╭─ TASK DATA

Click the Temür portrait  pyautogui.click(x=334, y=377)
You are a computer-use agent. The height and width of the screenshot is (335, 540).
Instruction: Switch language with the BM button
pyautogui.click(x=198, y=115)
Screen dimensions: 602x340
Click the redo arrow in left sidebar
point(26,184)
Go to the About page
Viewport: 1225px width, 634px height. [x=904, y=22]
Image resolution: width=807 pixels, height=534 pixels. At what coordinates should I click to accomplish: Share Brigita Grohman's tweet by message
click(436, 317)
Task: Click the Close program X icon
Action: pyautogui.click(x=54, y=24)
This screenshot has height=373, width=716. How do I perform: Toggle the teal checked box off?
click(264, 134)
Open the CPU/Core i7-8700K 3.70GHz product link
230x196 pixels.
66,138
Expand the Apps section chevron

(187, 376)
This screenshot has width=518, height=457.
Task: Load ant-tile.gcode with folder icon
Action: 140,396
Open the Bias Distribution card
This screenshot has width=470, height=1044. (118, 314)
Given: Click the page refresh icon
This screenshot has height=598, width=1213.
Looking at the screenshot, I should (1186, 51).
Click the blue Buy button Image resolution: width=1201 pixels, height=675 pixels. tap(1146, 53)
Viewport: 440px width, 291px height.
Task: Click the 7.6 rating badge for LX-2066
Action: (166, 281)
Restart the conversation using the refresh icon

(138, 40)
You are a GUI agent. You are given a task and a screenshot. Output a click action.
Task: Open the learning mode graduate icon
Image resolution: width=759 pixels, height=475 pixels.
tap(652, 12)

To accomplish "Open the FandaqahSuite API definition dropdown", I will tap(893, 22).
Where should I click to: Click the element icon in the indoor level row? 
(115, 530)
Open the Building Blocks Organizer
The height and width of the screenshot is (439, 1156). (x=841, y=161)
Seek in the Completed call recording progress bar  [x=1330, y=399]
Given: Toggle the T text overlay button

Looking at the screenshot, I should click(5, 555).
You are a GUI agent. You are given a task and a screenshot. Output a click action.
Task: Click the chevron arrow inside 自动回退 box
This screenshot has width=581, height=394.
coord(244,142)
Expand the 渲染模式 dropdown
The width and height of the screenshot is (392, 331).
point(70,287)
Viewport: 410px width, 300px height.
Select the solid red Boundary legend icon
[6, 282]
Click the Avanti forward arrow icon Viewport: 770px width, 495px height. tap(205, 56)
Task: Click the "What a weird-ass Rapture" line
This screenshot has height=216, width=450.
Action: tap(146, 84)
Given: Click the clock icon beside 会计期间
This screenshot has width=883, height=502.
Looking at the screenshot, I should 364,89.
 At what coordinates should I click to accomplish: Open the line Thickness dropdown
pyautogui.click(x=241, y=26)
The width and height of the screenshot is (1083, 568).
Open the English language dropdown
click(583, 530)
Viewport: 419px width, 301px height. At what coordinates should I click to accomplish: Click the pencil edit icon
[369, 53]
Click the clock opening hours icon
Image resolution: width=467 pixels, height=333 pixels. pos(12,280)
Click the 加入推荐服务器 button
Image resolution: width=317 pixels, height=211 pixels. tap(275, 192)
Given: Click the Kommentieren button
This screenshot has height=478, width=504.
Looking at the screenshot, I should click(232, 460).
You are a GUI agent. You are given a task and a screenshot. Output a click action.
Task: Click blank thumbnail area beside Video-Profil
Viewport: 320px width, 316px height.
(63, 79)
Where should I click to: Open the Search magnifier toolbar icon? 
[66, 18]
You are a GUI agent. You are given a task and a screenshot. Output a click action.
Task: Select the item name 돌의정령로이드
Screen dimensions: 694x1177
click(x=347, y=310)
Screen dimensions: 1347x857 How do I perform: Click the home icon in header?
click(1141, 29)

╰─

__TASK OBJECTIVE__: Copy the entries above exactly. Miss none of them.

__EXERCISE SOLUTION__:
Click the Temür portrait  pyautogui.click(x=334, y=377)
You are a computer-use agent. The height and width of the screenshot is (335, 540).
Instruction: Switch language with the BM button
pyautogui.click(x=198, y=115)
Screen dimensions: 602x340
Click the redo arrow in left sidebar
point(26,184)
Go to the About page
Viewport: 1225px width, 634px height. [x=904, y=22]
Image resolution: width=807 pixels, height=534 pixels. At what coordinates should I click to accomplish: Share Brigita Grohman's tweet by message
click(436, 317)
Task: Click the Close program X icon
Action: pyautogui.click(x=54, y=24)
This screenshot has height=373, width=716. How do I perform: Toggle the teal checked box off?
click(264, 134)
Open the CPU/Core i7-8700K 3.70GHz product link
230x196 pixels.
66,138
Expand the Apps section chevron

(187, 376)
This screenshot has width=518, height=457.
Task: Load ant-tile.gcode with folder icon
Action: 140,396
Open the Bias Distribution card
This screenshot has width=470, height=1044. (118, 314)
Given: Click the page refresh icon
This screenshot has height=598, width=1213.
Looking at the screenshot, I should (1186, 51).
Click the blue Buy button Image resolution: width=1201 pixels, height=675 pixels. tap(1146, 53)
Viewport: 440px width, 291px height.
Task: Click the 7.6 rating badge for LX-2066
Action: (166, 281)
Restart the conversation using the refresh icon

(138, 40)
You are a GUI agent. You are given a task and a screenshot. Output a click action.
Task: Open the learning mode graduate icon
Image resolution: width=759 pixels, height=475 pixels.
tap(652, 12)

To accomplish "Open the FandaqahSuite API definition dropdown", I will tap(893, 22).
Where should I click to: Click the element icon in the indoor level row? 
(115, 530)
Open the Building Blocks Organizer
The height and width of the screenshot is (439, 1156). (x=841, y=161)
Seek in the Completed call recording progress bar  [x=1330, y=399]
Given: Toggle the T text overlay button

Looking at the screenshot, I should click(5, 555).
You are a GUI agent. You are given a task and a screenshot. Output a click action.
Task: Click the chevron arrow inside 自动回退 box
This screenshot has width=581, height=394.
coord(244,142)
Expand the 渲染模式 dropdown
The width and height of the screenshot is (392, 331).
point(70,287)
Viewport: 410px width, 300px height.
Select the solid red Boundary legend icon
[6, 282]
Click the Avanti forward arrow icon Viewport: 770px width, 495px height. tap(205, 56)
Task: Click the "What a weird-ass Rapture" line
This screenshot has height=216, width=450.
Action: tap(146, 84)
Given: Click the clock icon beside 会计期间
This screenshot has width=883, height=502.
Looking at the screenshot, I should 364,89.
 At what coordinates should I click to accomplish: Open the line Thickness dropdown
pyautogui.click(x=241, y=26)
The width and height of the screenshot is (1083, 568).
Open the English language dropdown
click(583, 530)
Viewport: 419px width, 301px height. At what coordinates should I click to accomplish: Click the pencil edit icon
[369, 53]
Click the clock opening hours icon
Image resolution: width=467 pixels, height=333 pixels. pos(12,280)
Click the 加入推荐服务器 button
Image resolution: width=317 pixels, height=211 pixels. tap(275, 192)
Given: Click the Kommentieren button
This screenshot has height=478, width=504.
Looking at the screenshot, I should click(232, 460).
You are a GUI agent. You are given a task and a screenshot. Output a click action.
Task: Click blank thumbnail area beside Video-Profil
Viewport: 320px width, 316px height.
(63, 79)
Where should I click to: Open the Search magnifier toolbar icon? 
[66, 18]
You are a GUI agent. You are given a task and a screenshot. Output a click action.
Task: Select the item name 돌의정령로이드
Screen dimensions: 694x1177
click(x=347, y=310)
Screen dimensions: 1347x857 How do I perform: Click the home icon in header?
click(1141, 29)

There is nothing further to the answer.